═══ Listed records

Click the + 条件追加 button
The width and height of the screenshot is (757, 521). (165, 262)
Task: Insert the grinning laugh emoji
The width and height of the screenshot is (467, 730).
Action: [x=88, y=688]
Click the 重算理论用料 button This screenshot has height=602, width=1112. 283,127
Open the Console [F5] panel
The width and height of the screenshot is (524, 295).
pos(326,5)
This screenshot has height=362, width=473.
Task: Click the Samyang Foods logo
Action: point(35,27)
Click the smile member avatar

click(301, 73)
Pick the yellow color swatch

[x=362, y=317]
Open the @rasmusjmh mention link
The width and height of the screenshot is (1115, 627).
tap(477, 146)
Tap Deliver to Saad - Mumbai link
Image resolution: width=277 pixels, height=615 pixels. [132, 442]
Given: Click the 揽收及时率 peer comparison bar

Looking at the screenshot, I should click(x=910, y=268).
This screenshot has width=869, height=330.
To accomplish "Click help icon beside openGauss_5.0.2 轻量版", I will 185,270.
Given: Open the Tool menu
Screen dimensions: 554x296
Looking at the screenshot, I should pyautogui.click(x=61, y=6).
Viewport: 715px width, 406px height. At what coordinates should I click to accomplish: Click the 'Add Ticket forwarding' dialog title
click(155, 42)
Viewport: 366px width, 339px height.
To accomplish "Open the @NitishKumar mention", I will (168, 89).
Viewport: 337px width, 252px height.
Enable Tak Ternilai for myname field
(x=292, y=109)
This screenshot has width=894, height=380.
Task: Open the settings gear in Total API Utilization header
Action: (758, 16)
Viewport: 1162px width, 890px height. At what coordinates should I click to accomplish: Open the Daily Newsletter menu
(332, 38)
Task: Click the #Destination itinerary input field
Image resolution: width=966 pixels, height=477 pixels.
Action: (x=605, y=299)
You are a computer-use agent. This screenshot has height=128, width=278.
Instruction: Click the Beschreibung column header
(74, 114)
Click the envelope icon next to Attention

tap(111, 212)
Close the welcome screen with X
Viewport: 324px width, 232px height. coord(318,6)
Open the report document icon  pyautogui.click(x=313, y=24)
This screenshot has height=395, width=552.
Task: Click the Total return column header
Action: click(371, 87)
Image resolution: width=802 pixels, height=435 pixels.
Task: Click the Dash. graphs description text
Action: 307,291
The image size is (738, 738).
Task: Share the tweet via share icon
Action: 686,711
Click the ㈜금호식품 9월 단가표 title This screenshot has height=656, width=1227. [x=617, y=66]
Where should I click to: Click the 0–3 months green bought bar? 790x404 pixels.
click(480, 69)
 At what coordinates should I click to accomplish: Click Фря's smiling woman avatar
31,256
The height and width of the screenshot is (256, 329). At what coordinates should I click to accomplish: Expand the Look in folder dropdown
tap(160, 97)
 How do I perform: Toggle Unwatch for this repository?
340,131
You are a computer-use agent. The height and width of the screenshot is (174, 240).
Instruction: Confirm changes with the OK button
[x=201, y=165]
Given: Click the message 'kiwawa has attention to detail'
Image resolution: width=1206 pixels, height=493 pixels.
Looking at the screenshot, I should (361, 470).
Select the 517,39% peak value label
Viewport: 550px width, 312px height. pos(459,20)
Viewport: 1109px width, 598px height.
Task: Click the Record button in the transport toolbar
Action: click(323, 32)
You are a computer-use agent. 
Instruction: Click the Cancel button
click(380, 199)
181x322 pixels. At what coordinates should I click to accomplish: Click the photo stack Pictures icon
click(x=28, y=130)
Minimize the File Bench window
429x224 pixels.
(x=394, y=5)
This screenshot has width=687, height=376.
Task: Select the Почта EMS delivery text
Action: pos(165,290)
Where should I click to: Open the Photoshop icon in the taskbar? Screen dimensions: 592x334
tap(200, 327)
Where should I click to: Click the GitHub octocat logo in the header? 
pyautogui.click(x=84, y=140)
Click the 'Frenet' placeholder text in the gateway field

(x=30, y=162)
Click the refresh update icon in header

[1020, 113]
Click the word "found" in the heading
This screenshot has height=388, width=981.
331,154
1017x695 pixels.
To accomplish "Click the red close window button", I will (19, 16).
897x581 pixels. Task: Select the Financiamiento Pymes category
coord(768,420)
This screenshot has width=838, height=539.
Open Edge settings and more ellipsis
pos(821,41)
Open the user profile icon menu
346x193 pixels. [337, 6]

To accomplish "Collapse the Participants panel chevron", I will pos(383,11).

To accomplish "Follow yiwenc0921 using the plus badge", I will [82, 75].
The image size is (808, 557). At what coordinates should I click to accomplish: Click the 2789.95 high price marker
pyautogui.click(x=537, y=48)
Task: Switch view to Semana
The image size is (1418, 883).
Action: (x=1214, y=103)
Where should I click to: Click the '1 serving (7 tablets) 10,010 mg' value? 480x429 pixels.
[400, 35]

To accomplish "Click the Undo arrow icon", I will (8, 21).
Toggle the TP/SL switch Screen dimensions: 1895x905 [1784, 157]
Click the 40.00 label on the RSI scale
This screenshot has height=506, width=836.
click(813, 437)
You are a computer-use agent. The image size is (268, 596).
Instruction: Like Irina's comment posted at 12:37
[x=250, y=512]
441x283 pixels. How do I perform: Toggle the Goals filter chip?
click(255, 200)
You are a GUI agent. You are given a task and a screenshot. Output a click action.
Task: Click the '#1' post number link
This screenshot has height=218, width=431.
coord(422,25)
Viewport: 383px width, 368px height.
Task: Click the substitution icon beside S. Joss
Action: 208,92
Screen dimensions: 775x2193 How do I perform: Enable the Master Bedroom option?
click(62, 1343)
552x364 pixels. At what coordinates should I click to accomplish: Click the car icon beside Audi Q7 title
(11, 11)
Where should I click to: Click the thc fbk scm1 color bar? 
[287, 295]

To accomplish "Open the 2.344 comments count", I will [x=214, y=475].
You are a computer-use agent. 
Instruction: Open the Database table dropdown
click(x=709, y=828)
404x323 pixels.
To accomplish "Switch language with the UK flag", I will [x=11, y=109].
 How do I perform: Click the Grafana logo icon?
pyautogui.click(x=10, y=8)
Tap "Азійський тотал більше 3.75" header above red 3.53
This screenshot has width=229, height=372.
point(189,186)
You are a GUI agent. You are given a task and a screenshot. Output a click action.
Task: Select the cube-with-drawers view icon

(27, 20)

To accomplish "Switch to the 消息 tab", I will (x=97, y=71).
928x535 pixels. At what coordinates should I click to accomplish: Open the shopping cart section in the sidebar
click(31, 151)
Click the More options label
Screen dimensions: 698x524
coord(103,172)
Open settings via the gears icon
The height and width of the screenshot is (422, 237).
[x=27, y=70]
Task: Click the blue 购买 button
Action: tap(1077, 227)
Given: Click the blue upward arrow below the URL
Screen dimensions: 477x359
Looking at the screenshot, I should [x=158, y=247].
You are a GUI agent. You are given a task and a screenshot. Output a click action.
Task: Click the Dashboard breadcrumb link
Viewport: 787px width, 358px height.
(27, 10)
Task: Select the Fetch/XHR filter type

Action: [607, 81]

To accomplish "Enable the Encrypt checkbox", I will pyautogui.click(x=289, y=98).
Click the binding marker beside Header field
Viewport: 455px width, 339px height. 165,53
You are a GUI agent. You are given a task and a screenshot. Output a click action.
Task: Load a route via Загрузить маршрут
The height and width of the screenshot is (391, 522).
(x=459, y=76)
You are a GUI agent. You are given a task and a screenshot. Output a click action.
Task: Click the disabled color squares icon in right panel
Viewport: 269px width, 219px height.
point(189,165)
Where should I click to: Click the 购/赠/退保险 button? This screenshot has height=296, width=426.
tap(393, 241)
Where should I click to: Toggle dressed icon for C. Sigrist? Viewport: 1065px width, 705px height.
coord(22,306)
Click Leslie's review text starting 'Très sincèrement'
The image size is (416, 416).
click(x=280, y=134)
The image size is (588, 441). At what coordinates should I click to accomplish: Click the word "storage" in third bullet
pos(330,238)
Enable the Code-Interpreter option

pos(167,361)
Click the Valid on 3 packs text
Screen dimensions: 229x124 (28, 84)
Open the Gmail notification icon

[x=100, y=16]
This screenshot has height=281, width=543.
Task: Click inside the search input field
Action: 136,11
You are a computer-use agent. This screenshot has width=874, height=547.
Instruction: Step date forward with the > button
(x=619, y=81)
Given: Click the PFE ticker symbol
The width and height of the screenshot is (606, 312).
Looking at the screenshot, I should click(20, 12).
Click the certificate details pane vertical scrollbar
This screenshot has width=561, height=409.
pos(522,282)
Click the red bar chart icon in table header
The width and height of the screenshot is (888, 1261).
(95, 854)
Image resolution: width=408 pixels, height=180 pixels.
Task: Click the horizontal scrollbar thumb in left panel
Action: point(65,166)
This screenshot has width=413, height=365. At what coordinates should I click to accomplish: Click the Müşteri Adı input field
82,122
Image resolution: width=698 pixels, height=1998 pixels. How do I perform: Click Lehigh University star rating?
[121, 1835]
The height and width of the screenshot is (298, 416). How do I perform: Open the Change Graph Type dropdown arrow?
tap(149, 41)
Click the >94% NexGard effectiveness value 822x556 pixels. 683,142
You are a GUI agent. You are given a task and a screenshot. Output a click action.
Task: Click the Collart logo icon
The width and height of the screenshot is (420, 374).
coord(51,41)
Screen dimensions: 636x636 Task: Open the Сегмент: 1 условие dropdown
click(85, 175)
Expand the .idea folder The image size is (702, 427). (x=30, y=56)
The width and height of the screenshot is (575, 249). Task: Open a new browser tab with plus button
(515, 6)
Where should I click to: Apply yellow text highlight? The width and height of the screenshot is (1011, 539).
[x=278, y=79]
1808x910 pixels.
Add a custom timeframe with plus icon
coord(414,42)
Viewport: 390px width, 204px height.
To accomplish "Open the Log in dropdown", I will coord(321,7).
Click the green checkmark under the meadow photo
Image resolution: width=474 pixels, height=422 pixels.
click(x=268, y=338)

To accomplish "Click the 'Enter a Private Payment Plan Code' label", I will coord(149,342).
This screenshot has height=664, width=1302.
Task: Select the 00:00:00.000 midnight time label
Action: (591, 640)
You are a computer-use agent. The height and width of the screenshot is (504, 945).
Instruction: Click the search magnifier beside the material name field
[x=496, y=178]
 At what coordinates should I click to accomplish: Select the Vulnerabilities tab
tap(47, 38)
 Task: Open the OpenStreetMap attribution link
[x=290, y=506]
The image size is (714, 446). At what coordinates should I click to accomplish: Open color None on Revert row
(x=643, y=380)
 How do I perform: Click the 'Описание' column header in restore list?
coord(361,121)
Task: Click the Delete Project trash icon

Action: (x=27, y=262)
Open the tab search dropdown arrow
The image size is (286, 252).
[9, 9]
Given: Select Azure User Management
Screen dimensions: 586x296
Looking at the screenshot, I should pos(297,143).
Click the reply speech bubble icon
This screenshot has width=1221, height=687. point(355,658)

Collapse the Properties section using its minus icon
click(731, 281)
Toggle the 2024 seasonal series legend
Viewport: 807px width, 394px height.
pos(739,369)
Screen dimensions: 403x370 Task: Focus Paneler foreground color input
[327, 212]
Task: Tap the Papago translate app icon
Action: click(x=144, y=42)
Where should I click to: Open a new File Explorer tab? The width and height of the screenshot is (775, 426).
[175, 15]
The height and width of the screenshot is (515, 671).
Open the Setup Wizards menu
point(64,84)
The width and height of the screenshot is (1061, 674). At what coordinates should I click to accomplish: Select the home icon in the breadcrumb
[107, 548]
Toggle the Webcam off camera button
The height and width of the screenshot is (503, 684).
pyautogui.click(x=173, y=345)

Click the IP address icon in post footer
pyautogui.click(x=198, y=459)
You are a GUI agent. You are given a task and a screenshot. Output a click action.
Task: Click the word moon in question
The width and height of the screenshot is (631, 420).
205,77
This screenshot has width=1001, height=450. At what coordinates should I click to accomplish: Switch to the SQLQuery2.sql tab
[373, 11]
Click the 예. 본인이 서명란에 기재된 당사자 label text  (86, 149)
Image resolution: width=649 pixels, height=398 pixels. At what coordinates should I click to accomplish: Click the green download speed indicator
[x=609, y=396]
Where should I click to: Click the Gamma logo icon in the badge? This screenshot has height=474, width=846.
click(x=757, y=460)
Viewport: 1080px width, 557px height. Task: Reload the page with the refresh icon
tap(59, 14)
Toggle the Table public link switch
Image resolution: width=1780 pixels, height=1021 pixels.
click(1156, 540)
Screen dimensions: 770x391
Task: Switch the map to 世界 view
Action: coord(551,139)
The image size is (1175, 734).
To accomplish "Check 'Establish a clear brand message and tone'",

══════

* Description of the task *
An exact, complete copy of the lines above from the one with "Where should I click to: Click the thc" through the one with "Given: Click the blue" is the whole answer.

* Reply to the exercise *
Where should I click to: Click the thc fbk scm1 color bar? 
[287, 295]

To accomplish "Open the 2.344 comments count", I will [x=214, y=475].
You are a computer-use agent. 
Instruction: Open the Database table dropdown
click(x=709, y=828)
404x323 pixels.
To accomplish "Switch language with the UK flag", I will [x=11, y=109].
 How do I perform: Click the Grafana logo icon?
pyautogui.click(x=10, y=8)
Tap "Азійський тотал більше 3.75" header above red 3.53
This screenshot has width=229, height=372.
point(189,186)
You are a GUI agent. You are given a task and a screenshot. Output a click action.
Task: Select the cube-with-drawers view icon

(27, 20)

To accomplish "Switch to the 消息 tab", I will (x=97, y=71).
928x535 pixels. At what coordinates should I click to accomplish: Open the shopping cart section in the sidebar
click(31, 151)
Click the More options label
Screen dimensions: 698x524
coord(103,172)
Open settings via the gears icon
The height and width of the screenshot is (422, 237).
[x=27, y=70]
Task: Click the blue 购买 button
Action: tap(1077, 227)
Given: Click the blue upward arrow below the URL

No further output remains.